Recap and Today’s Theme
Hello! In the previous episode, we explored the basic operations of Jupyter Notebook. By using Jupyter Notebook, you can run Python code interactively and immediately check the results, making data analysis and AI development much more efficient.
Today, we will focus on NumPy, a numerical computation library for Python.
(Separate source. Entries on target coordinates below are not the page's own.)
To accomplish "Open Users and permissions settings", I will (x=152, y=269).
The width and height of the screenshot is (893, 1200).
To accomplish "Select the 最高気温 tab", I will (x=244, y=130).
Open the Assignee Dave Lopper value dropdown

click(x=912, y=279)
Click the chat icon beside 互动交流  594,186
NumPy enables fast numerical computations and is an essential tool for AI and data analysis. Mastering its basic operations will help you develop your skills for future projects. Let’s dive into NumPy!
What Is NumPy?
NumPy (short for Numerical Python) is a library that facilitates efficient numerical computations in Python. It offers several key features:
- High-Performance Multidimensional Arrays (ndarray): More efficient than Python lists, these arrays are used for storing numerical data.
- Extensive Numerical Functions: Includes capabilities for matrix operations, statistical calculations, linear algebra, random number generation, and more.
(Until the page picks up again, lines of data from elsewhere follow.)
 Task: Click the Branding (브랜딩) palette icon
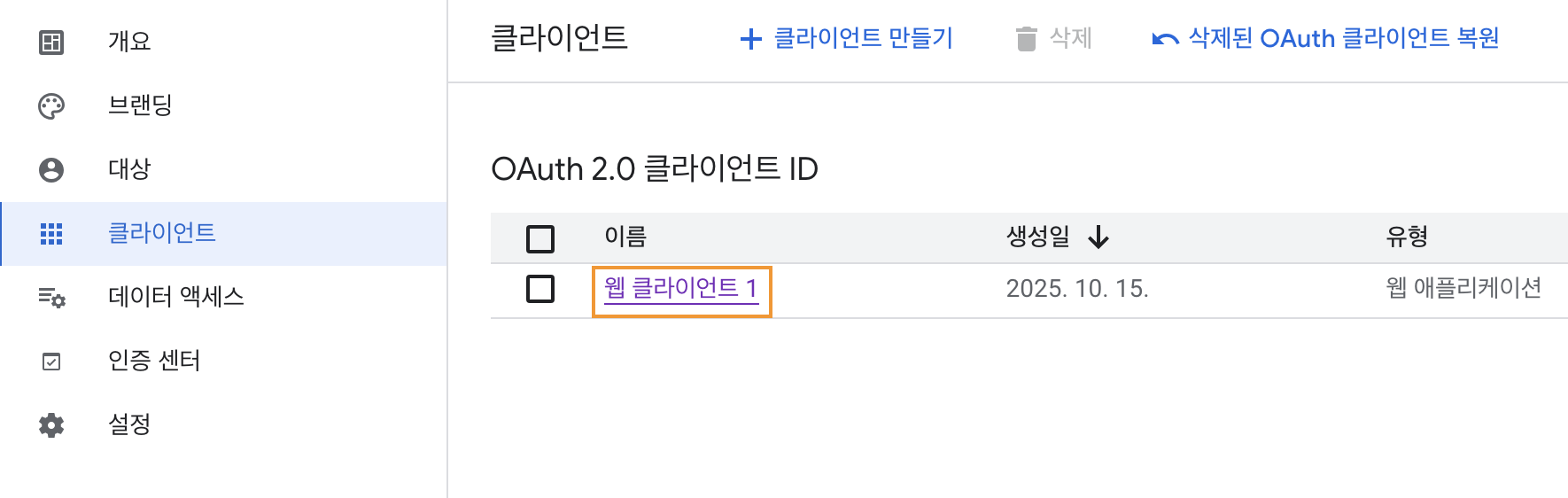coord(51,106)
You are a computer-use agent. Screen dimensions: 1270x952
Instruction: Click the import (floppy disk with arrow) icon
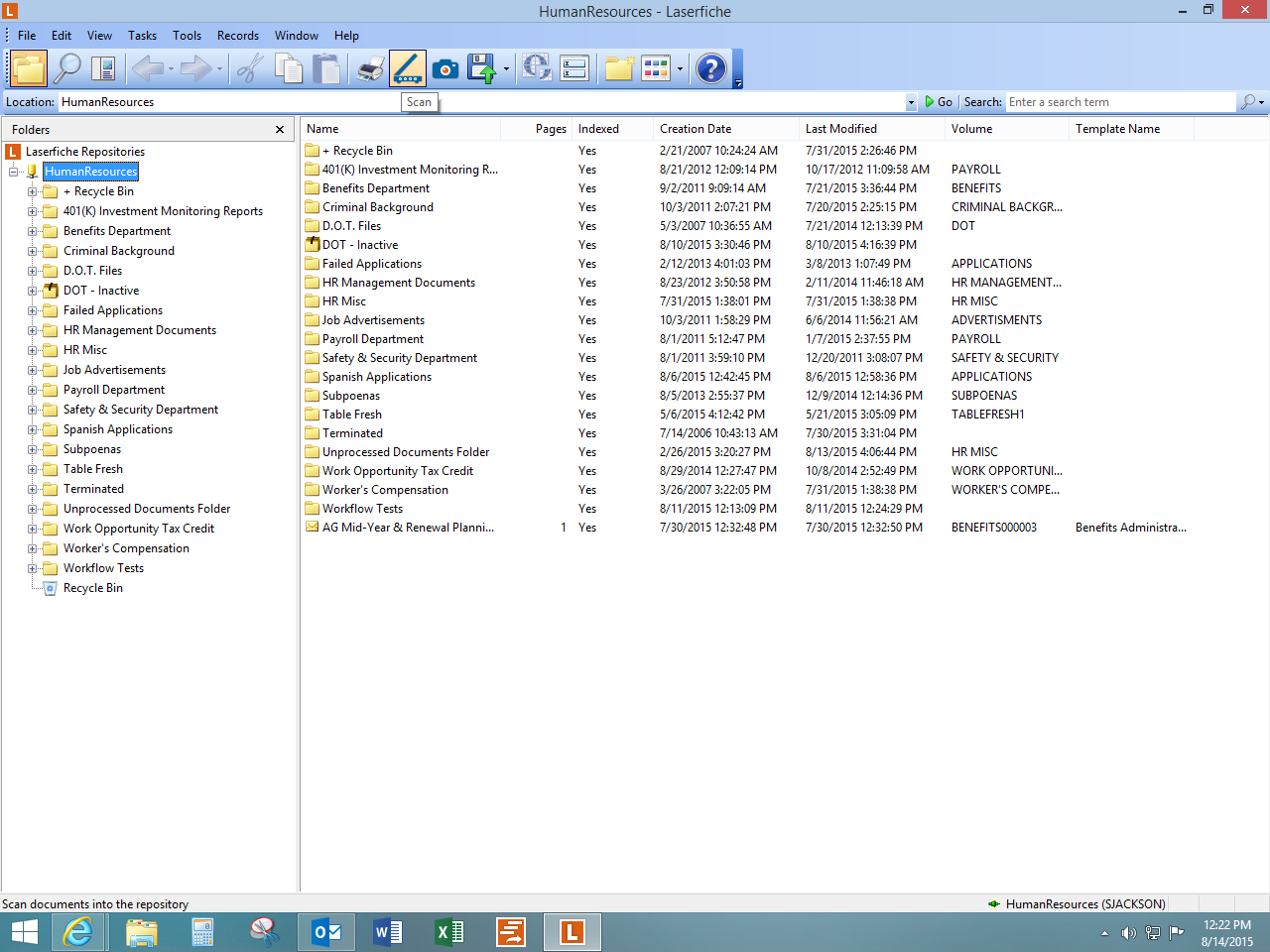(482, 68)
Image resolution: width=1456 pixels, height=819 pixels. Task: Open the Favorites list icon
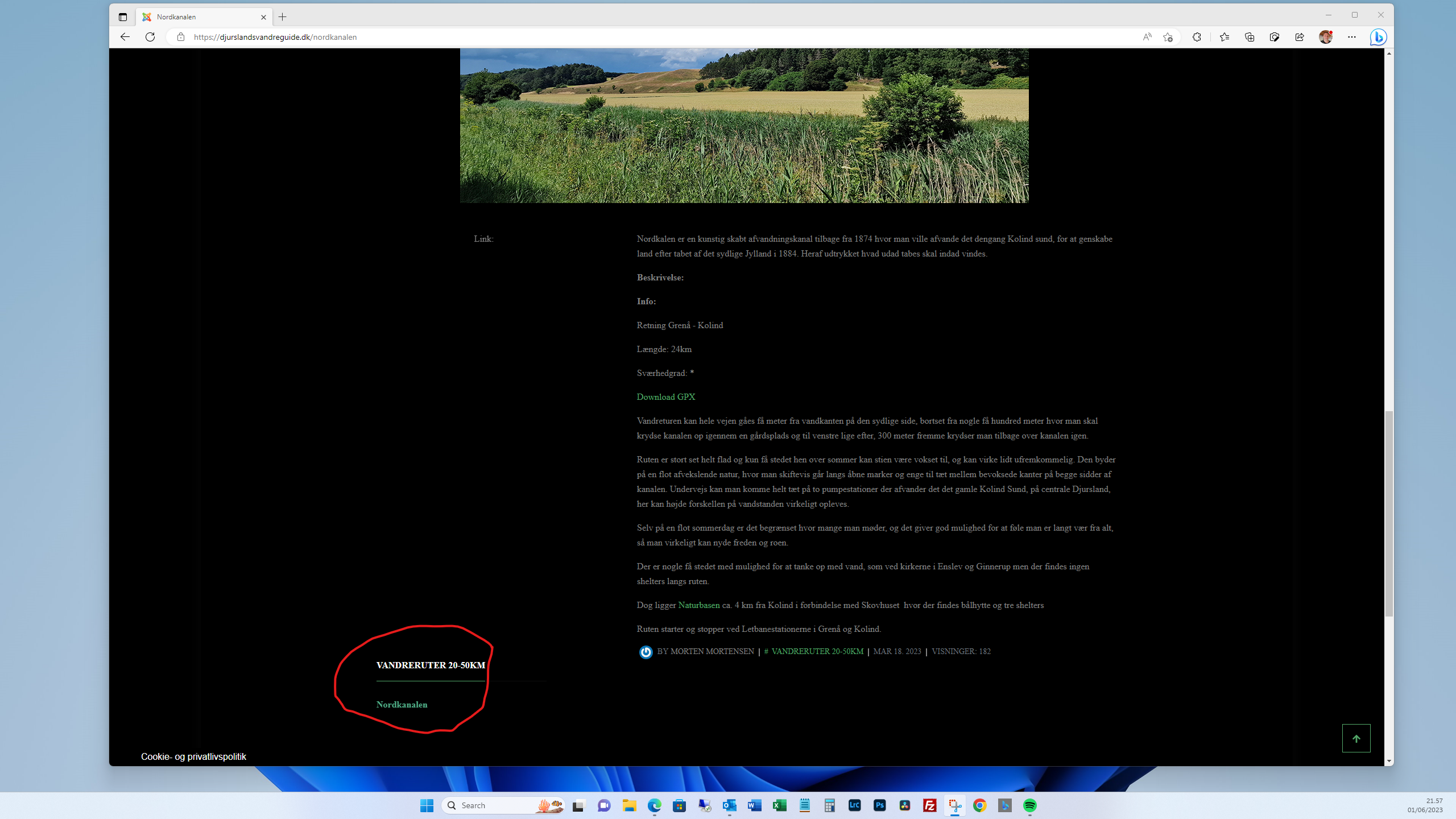point(1224,37)
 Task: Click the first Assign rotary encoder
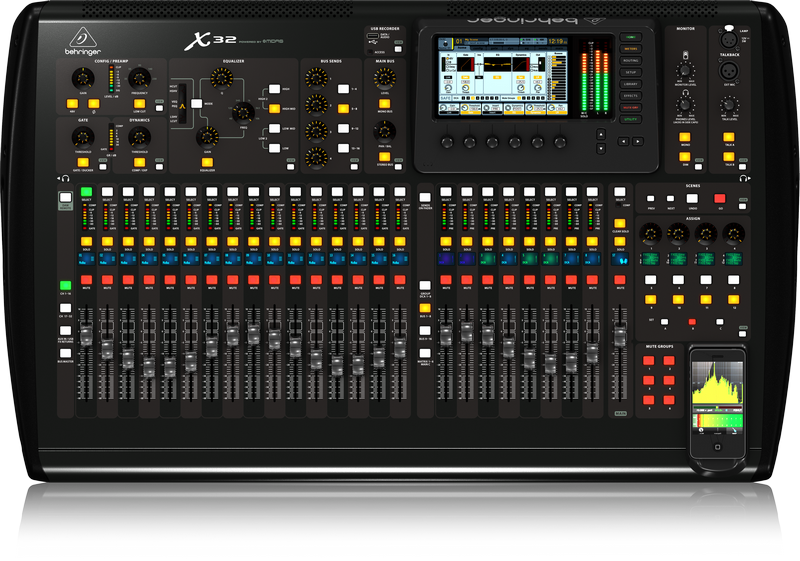click(x=651, y=234)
- Performance Optimization: Implemented in C, NumPy is significantly faster than Python’s native list operations.
Using these features effectively can greatly enhance AI development and data analysis efficiency.
Installing NumPy
If you are using Anaconda, NumPy is installed by default. However, if you want to install it manually, you can use the following command:
pip install numpy
Now, let’s explore the basic operations of NumPy.
Basic Operations in NumPy
1. Importing NumPy
To use NumPy, you first need to import it. By convention, NumPy is imported using the alias np
.
import numpy as np
2. Creating ndarrays
The core data structure in NumPy is the ndarray (N-dimensional array). Let’s look at how to create basic arrays.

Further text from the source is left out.